PAGE 2023: Methodology - New Modelling Approaches
Christopher Rackauckas

Uncertainty quantified discovery of chemical reaction systems via Bayesian scientific machine learning

Emily Nieves (1, 2), Raj Dandekar (1), Chris Rackauckas (1)

(1) Department of Computational Science and Engineering, Massachusetts Institute of Technology; (2) Department of Biological Engineering, Massachusetts Institute of Technology

Objectives: Mechanistic models in quantitative systems pharmacology (QSP) offer more interpretability than purely data-driven machine learning approaches, but practitioners often lack complete knowledge of the underlying systems. Methods of scientific machine learning (SciML) account for this epistemic uncertainty by mixing neural network techniques with mechanistic modeling forms to allow for the automated discovery of missing components in mechanistic models. In this work we build upon recent results in SciML to demonstrate how incorporating prior structural knowledge into deep learning can improve interpretability and prediction accuracy in QSP modeling. We build upon the previously proposed chemical reaction neural network (CRNN) [1] which is a structured neural network which directly encodes the mathematical form of mass-action kinetics into the neural architecture. In this work, we extend the CRNN to represent the uncertainty in the learned network using a Bayesian inference framework. 

Methods:  We combined the CRNN with a preconditioned Stochastic Gradient Langevin Descent (pSGLD) Markov Chain Monte Carlo (MCMC) stepper [2] of the Bayesian neural ODEs [3] with derivatives computed using stiffly-stabilized adjoint sensitivity analysis [4] via  Julia’s SciML ecosystem to more efficiently and accurately obtain an estimate of the posterior probability of the parameters of the learned reaction network. We tested our algorithm with a toy reaction system containing four reactions and then extended it to a simplified version of the EGFR-STAT3 pathway.

Results: Our Bayesian CRNN was able to directly learn the complete reaction network purely from data and provide the trained result in a mechanistic interpretable form for both the simple case and the EGFR-STAT3 pathway. We demonstrate that our pSGLD MCMC is required for increasing the robustness of the Bayesian training process, and showcase the noise robustness of the Bayesian CRNN with this improved stepping method. When compared to training with a standard SGLD optimizer, our preconditioned form was more efficient and entered the sampling phase ~6,500 epochs before the SGLD. It also better represented the uncertainty in the learned reaction rates by achieving an average percent deviation from the true reaction rates of 18.5%± 21.3 compared to 117.8% ± 219.7 for the SGLD.

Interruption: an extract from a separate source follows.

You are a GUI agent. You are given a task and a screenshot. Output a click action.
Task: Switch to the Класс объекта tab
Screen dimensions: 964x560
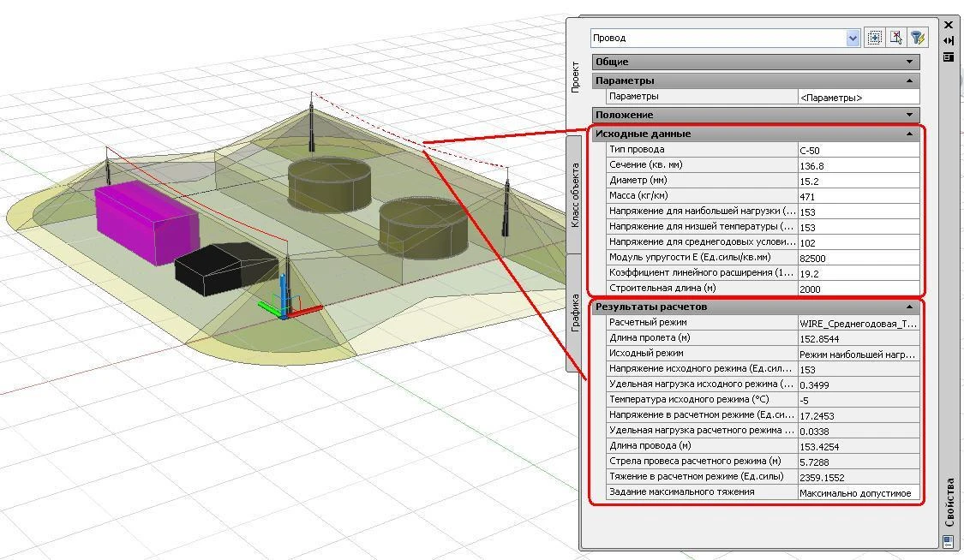[576, 194]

We also compared our pSGLD-trained CRNN to a purely data-driven neural ODE system that did not include prior knowledge about the structure of chemical reactions and found that in addition to being interpretable to mechanistic predictions, our CRNN also obtains a higher extrapolation accuracy when simulated for a time span 25% longer than was used for training (mean absolute percent error 9.0%±3.2 for CRNN, 254.7%± 109.8 for neural ODE). 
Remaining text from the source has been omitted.